Aeduan veered left. The crowded roofs above this street gave some respite from the hail. Short-lived, though, for the road soon ended and he was on another wide artery aiming uphill. He covered his head with the satchel of clothes and ran faster.

Then lightning shredded down. It wiped away Aeduan’s sight and blanked out his hearing—and the thundercrack that followed almost toppled him. It was only the beginning, though. Again, again, the lightning thrashed, and the city quaked beneath its power.

Aeduan hurtled forward.

At the periphery of his rain-streaked vision, he saw a corpse. Bloodied, flattened, felled by hailstone. Then a second, seared by lightning. There was nothing he could do for them; all he could do was keep moving.

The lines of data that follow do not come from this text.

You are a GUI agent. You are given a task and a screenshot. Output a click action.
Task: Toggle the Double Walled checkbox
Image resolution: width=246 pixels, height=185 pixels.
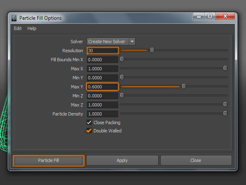coord(89,131)
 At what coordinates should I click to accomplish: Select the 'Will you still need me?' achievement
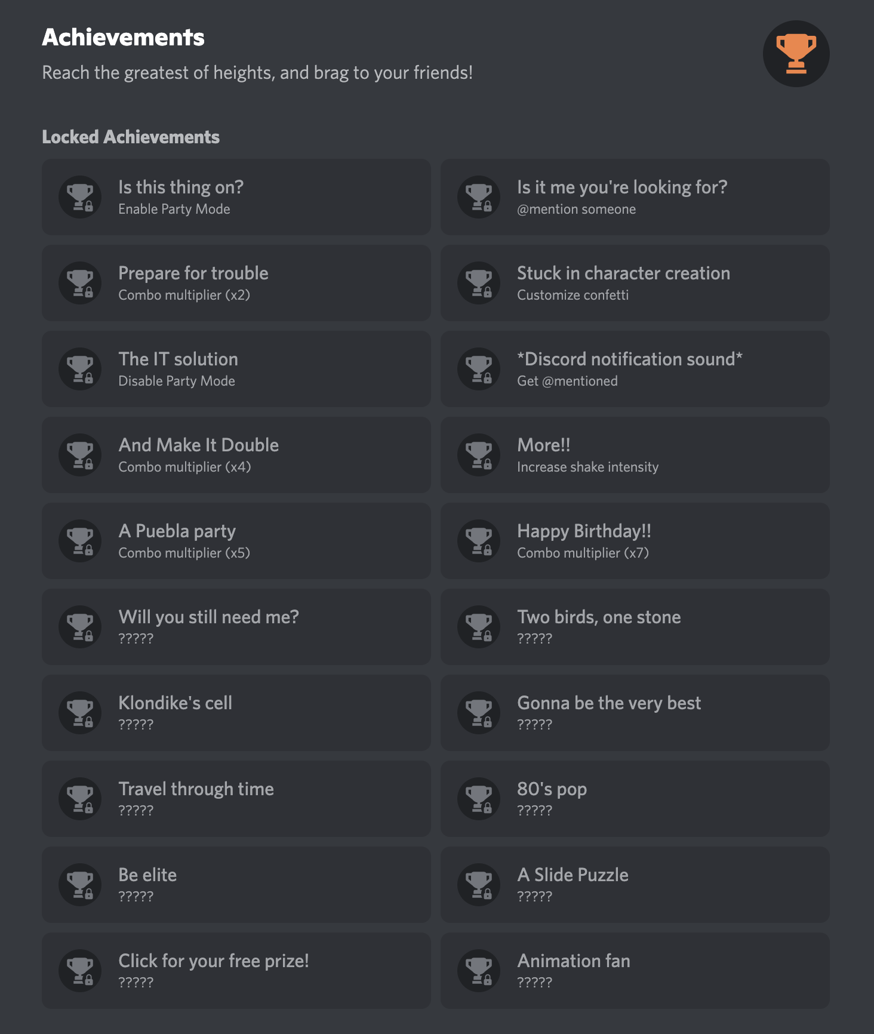pyautogui.click(x=236, y=627)
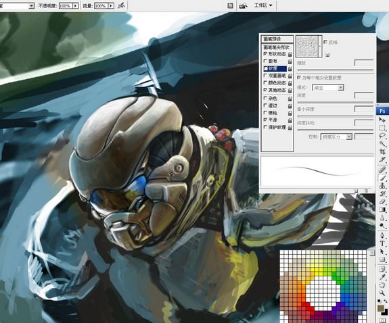Select the Move tool
This screenshot has height=323, width=389.
point(382,120)
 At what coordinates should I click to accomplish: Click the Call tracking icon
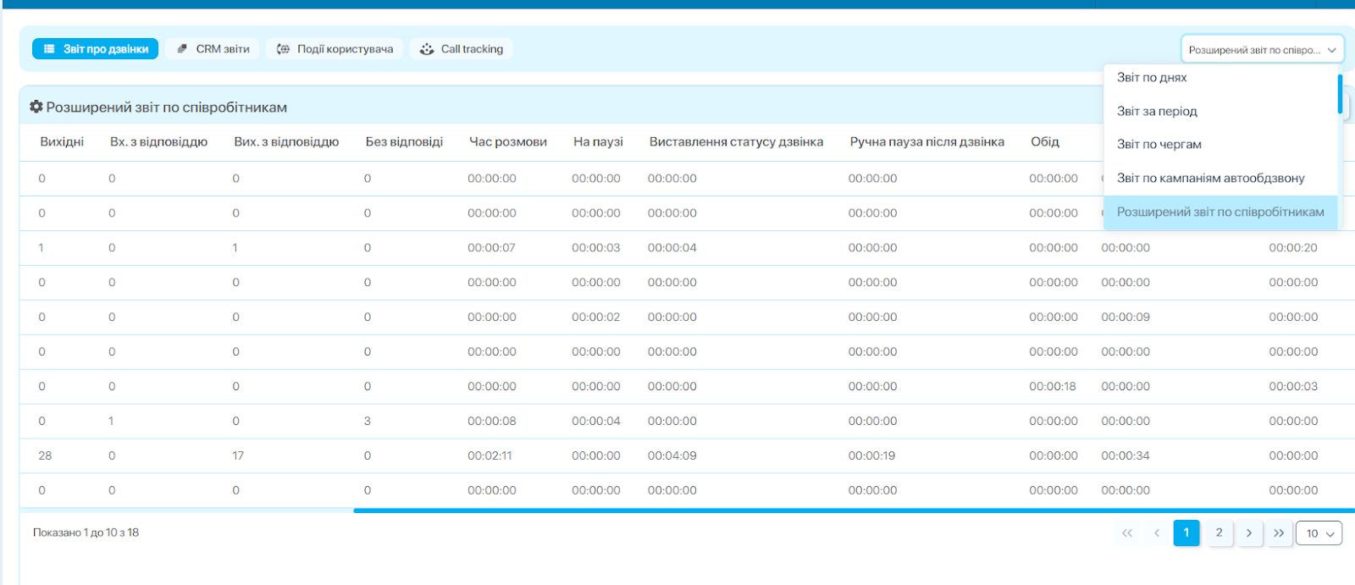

He drew in his magic. Weaker than he would have hoped, butsomething. Enough to propel his limbs deeper into the storm. Left, right, no remaining sense of which streets he careened up, only knowing he aimed vaguely toward the inn.

Right as his feet splashed over fallen wind-flags, bright bursts of color amidst the shadows, a new sound hit his ears. Or perhaps it was not a sound so much as a tremble in his ribs, coming from the north.

He glanced back, squinting against the rain and hail. Then he ground to a halt. A cyclone, black and snaking, writhed across the lake. It moved impossibly fast toward Tirla.

In moments, it reached the ships, smashing through them as easily as a cleaver through bone. It was headed this way. It would reach Aeduan if he did not move.